Segundo o artigo 2º da lei 19.776 de 2026, “consideram-se atividades pedagógicas de gênero aquelas que abordam temas relacionados à identidade de gênero, à orientação sexual, à diversidade sexual, à igualdade de gênero e a outros assuntos similares”.
De acordo com o texto, pais e responsáveis pelos alunos devem ser informados “sobre quaisquer atividades pedagógicas de gênero que possam ser realizadas no ambiente escolar”.
Caberá à família responsável pelo estudante “manifestar expressamente sua concordância ou discordância quanto à participação”. Isso deverá ser feito “por meio de documento escrito e assinado, a ser entregue à instituição de ensino”, diz a lei.
As instituições de ensino que descumprirem a norma podem ser punidas. Eis as penalidades:
- advertência por escrito, com prazo para regularização da conduta;
- multa de R$ 1.000 a R$ 10.000 por aluno participante, aplicada em caso de reincidência;
- suspensão temporária das atividades da instituição de ensino por até 90 dias;
- cassação da autorização de funcionamento da instituição de ensino.
Aliado da família Bolsonaro, o governador Jorginho Mello também sancionou, em janeiro deste ano, a lei estadual 19.722 de 2026, que proíbe a adoção de cotas raciais em universidades estaduais ou que recebam verbas públicas do Estado.

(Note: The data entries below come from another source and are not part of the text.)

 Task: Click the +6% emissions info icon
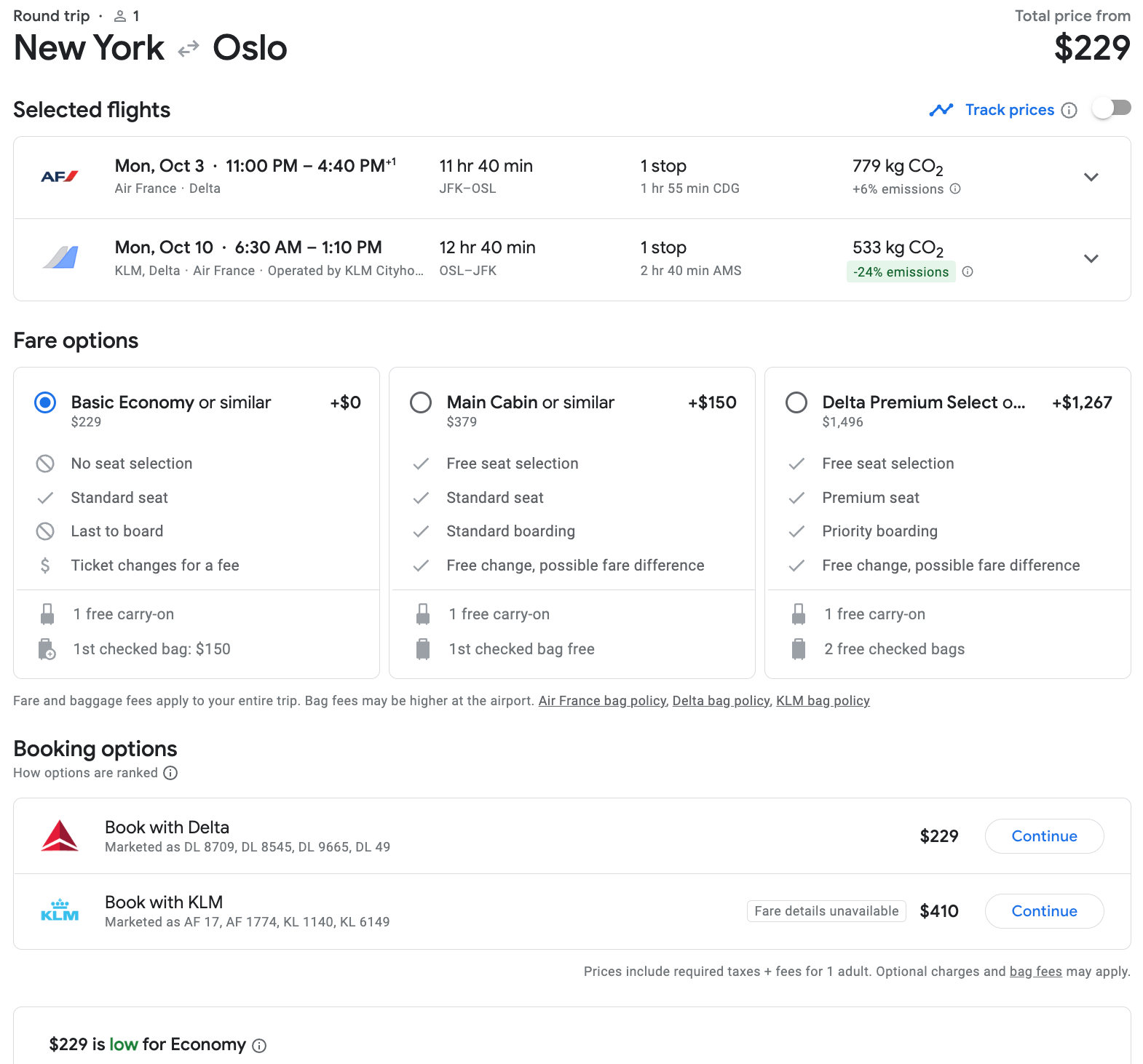[955, 188]
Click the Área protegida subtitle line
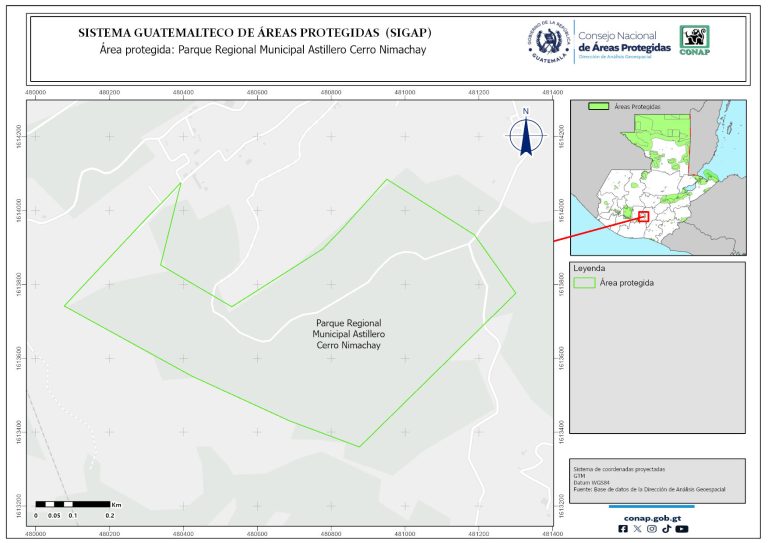Image resolution: width=768 pixels, height=543 pixels. point(255,49)
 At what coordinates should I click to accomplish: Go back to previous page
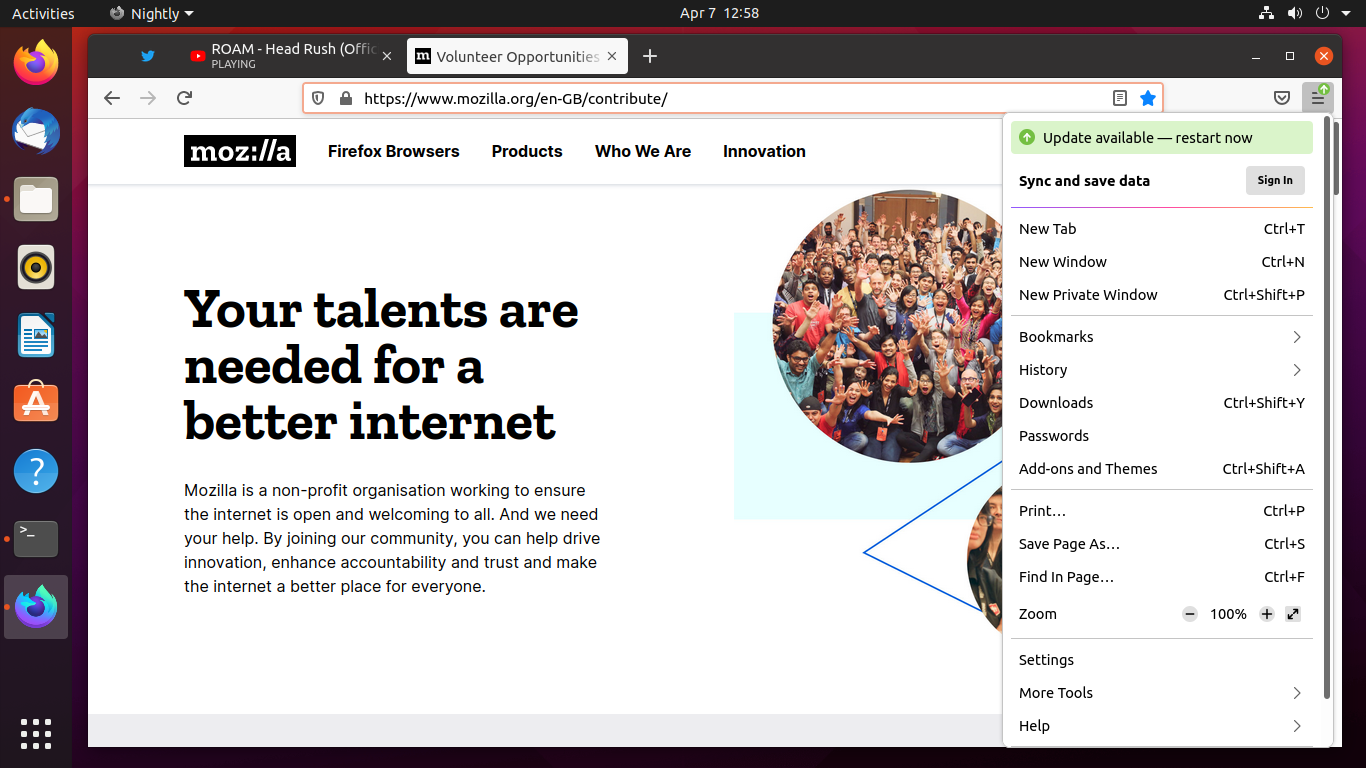pos(112,98)
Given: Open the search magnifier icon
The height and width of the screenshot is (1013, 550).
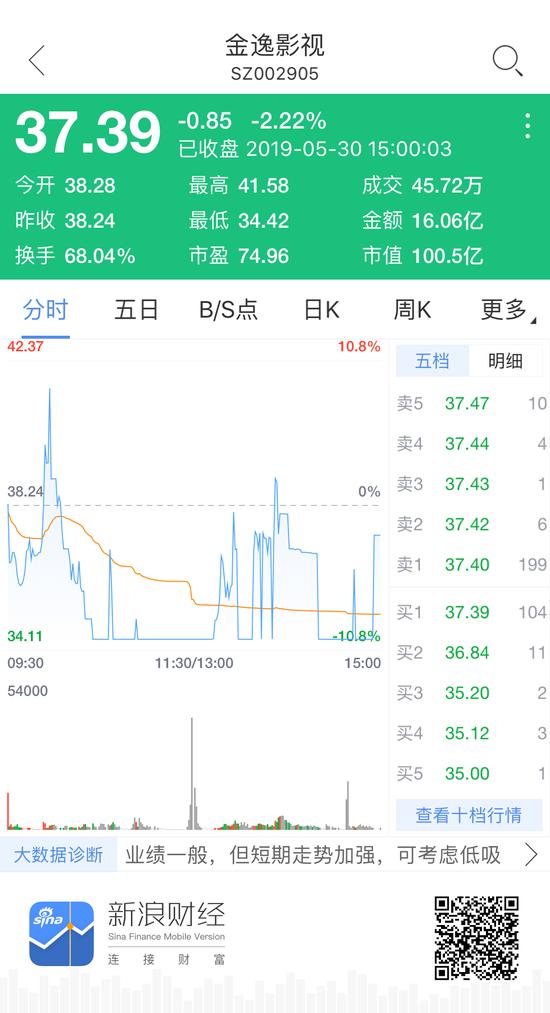Looking at the screenshot, I should click(507, 61).
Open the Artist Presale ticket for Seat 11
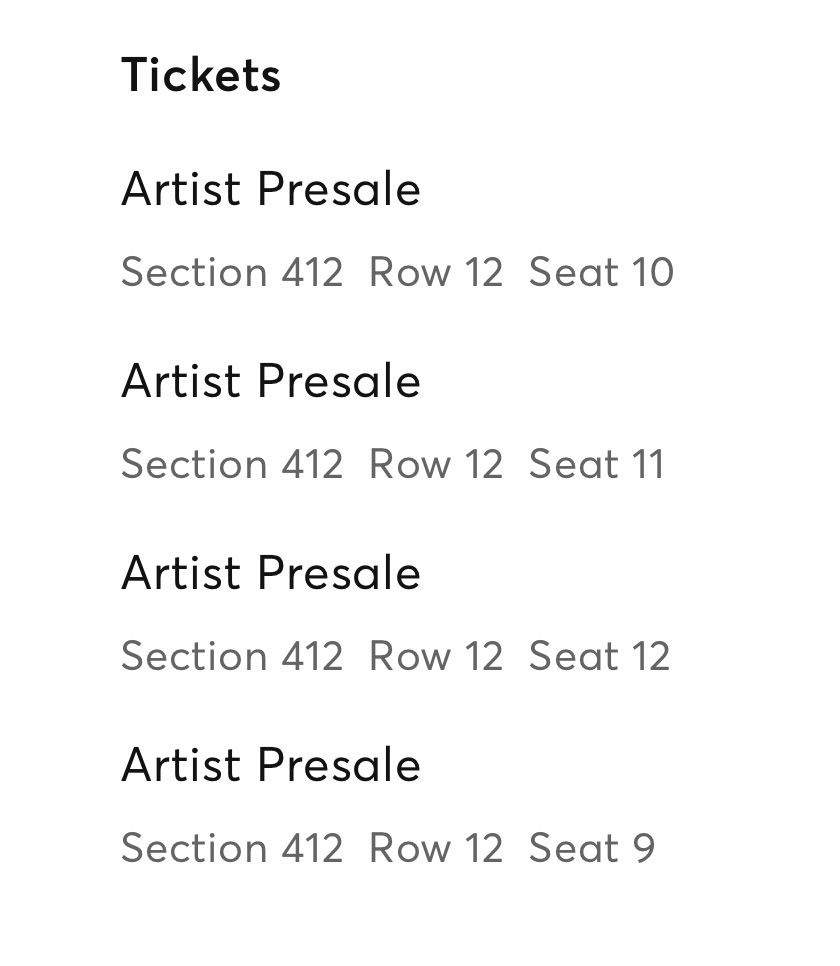840x966 pixels. click(x=271, y=382)
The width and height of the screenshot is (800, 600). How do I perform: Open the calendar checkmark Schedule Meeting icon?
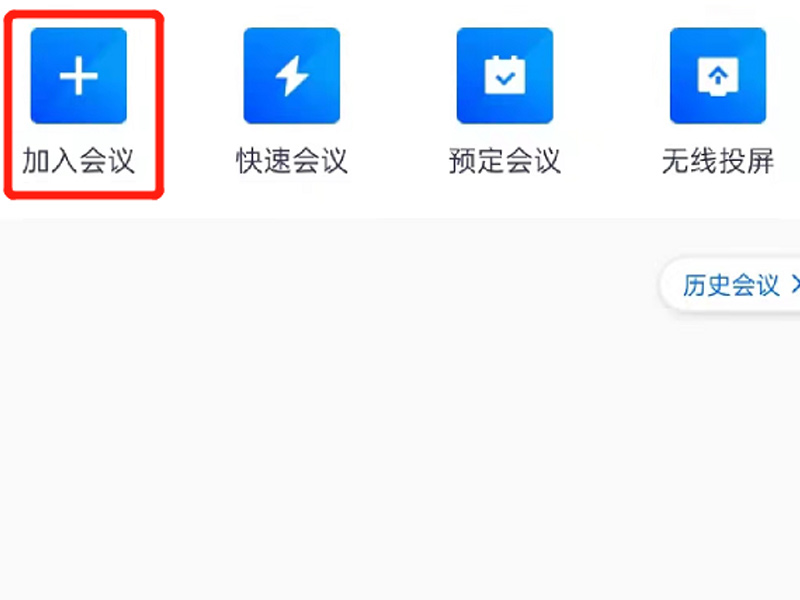(505, 76)
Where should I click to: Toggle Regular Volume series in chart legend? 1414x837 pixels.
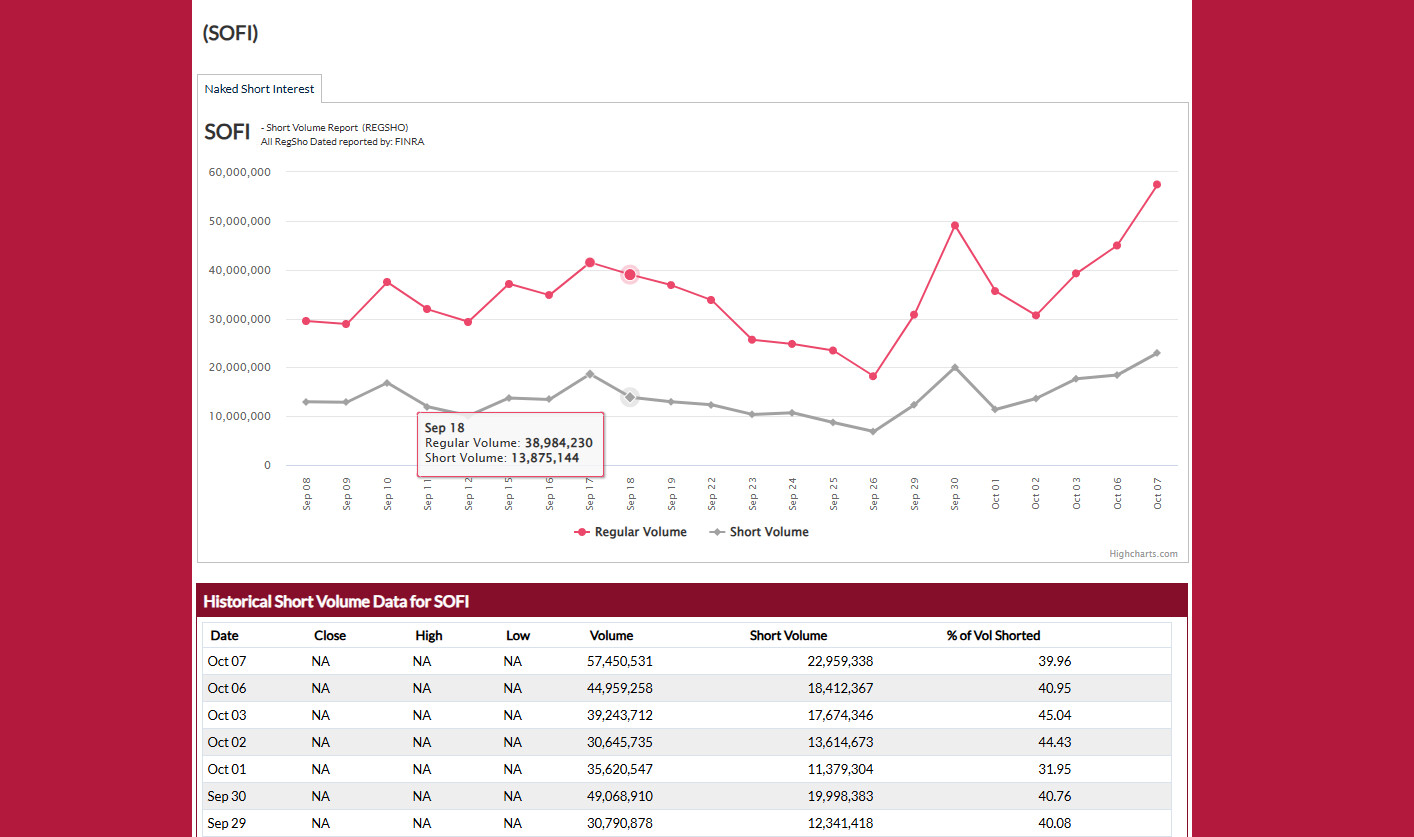pos(631,532)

A norma está suspensa por decisão do Tribunal de Justiça de Santa Catarina. O caso será julgado em plenário virtual entre esta 6ª feira (10.abr.2026) e 17 de abril.
No Supremo Tribunal Federal, a proibição das cotas no Estado é questionada pela OAB (Ordem dos Advogados do Brasil), pelo Psol, pela UNE (União Nacional dos Estudantes) e pela ONG Educafro. O relator do caso é o ministro Gilmar Mendes.